=== TRECHO DA PÁGINA ===
Também chamado de subsidiariedade e intervenção mínima, um outro requisito identificado pelo festejado teórico é o da necessidade, o qual propõe que o meio a ser utilizado pela lei seja o mais suave dentre os possíveis, ou seja, indica que a intervenção penal restritiva deverá ser a menos gravosa aos cidadãos. Em outros termos, informa o caráter subsidiário do Direito Penal, o que significa que só há de ser utilizado se forem ineficazes as sanções de natureza civil ou administrativa.
O terceiro elemento que compõe o princípio aqui tratado é a proporcionalidade em sentido estrito, o qual impõe um exercício de ponderação para avaliar se o prejuízo causado pela sanção não é imoderado se comparado com o dano provocado pelo autor.
Face aos pressupostos mencionados acima, cabe submeter a delação premiada à crítica que segue:
Quanto à adequação, não há como desconsiderar que os valores em jogo com a aplicação da delação premiada encontram-se em conflito, no qual é muito difícil a identificação de qual interesse deve prevalecer: a segurança pública ou a dignidade da pessoa humana.
Neste ponto, cabe breve digressão para explicar-se o porquê da alusão à dignidade. É que na delação premiada o Estado passa a negociar com o criminoso a fim de obter uma investigação criminal mais eficaz, o que transforma o ser humano em um objeto de troca, igualando-o a uma mercadoria qualquer.
Desse modo, parece-nos que a dignidade da pessoa humana cristaliza melhor o interesse público.

=== REGISTROS FORNECIDOS ===
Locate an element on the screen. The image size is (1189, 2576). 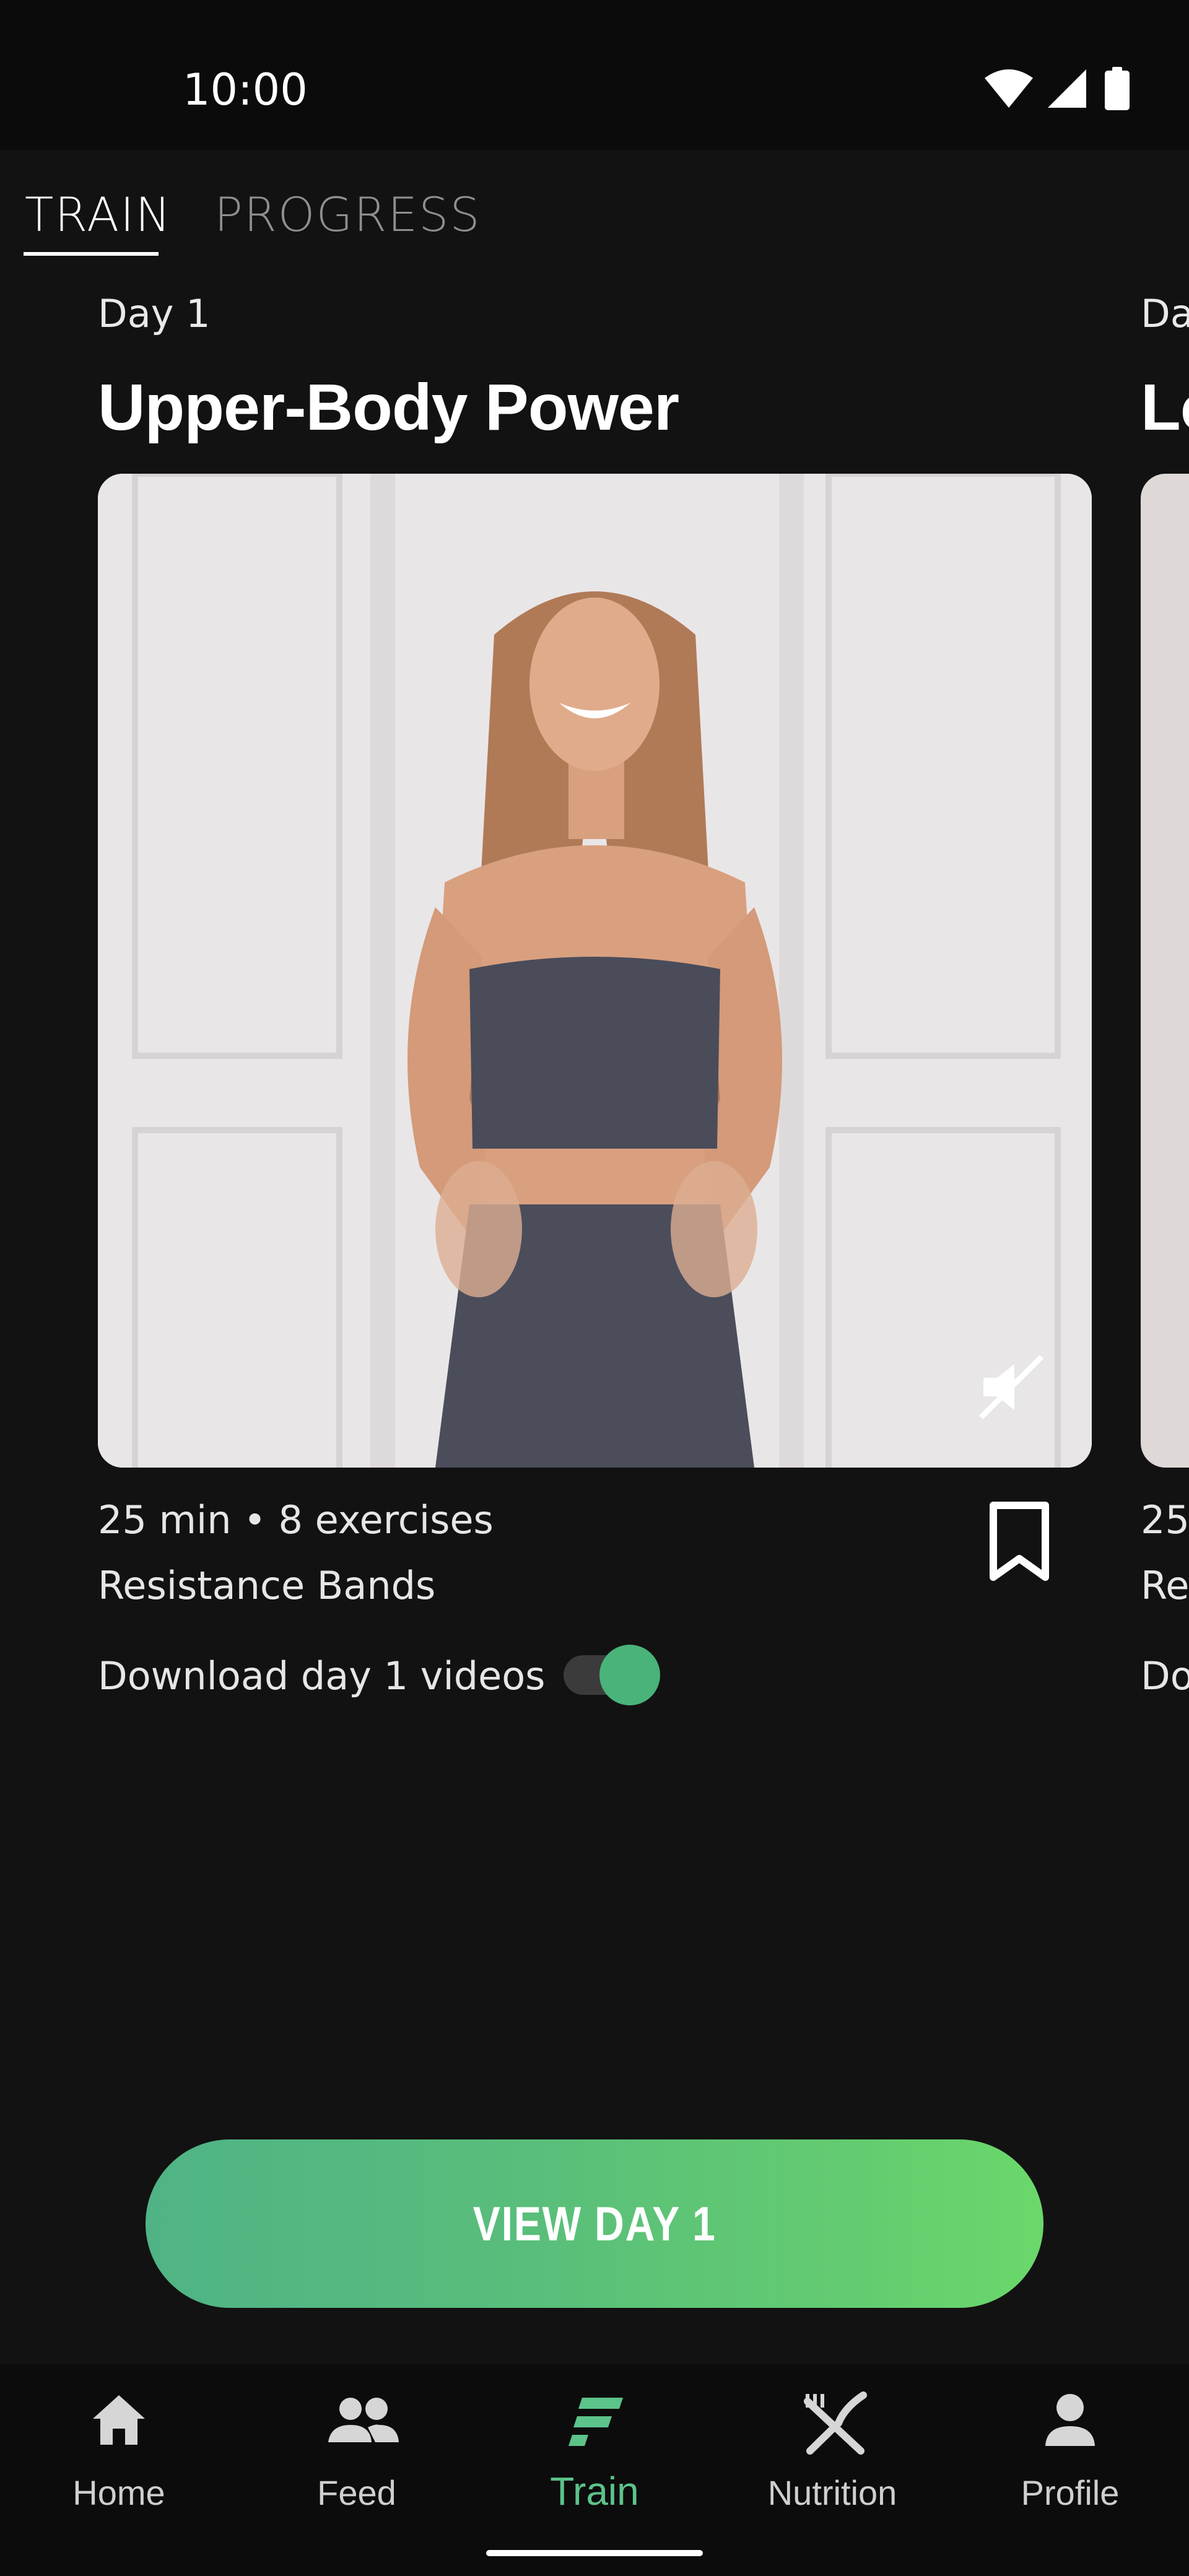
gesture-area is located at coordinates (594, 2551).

* * *

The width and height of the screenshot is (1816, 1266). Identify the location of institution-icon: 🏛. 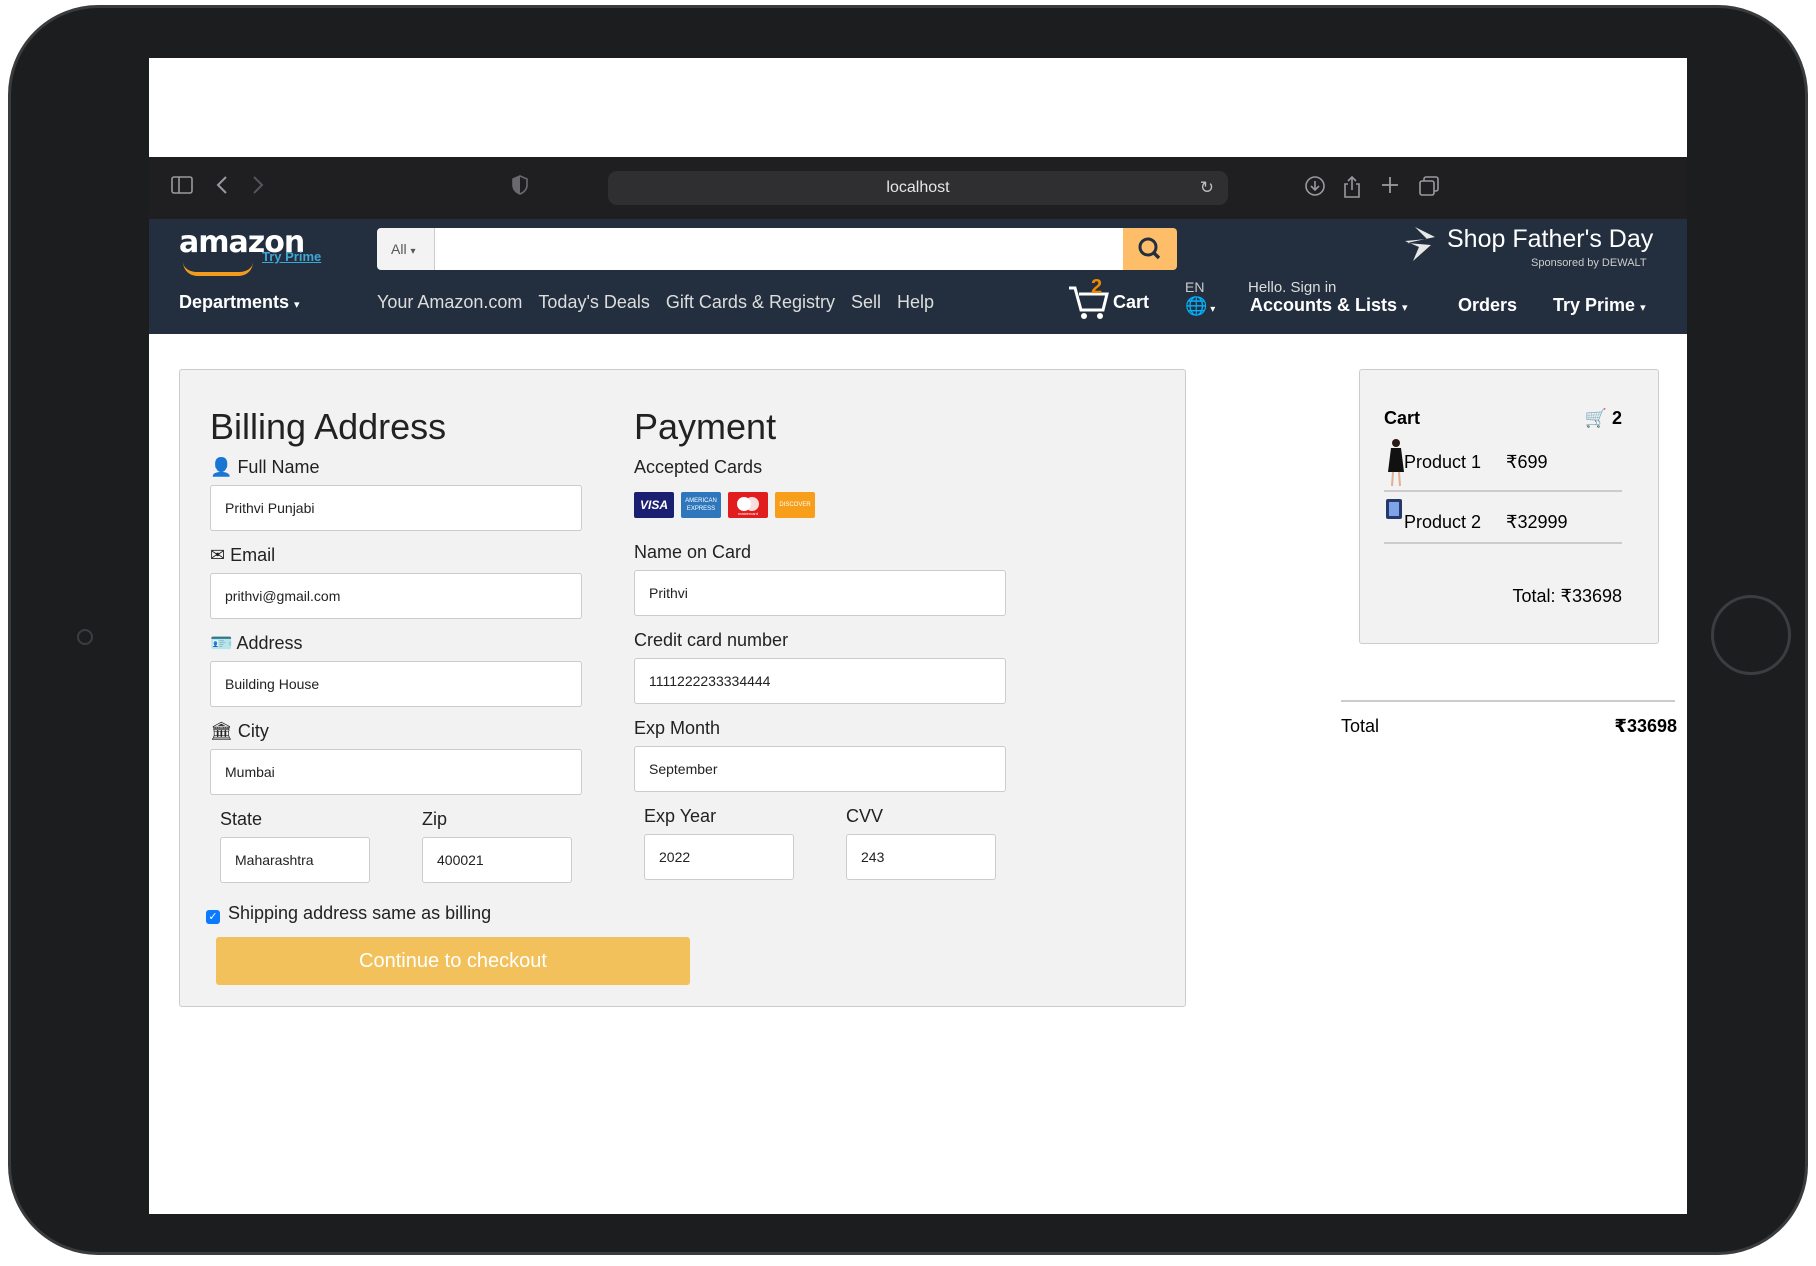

=== SOBRE A TAREFA ===
Passe para o inglês esta frase do trecho sobre delação premiada: "Desse modo, parece-nos que a dignidade da pessoa humana cristaliza melhor o interesse público".

=== RESPOSTA ABAIXO ===
Thus, it seems to us that the dignity of the human person better embodies the public interest.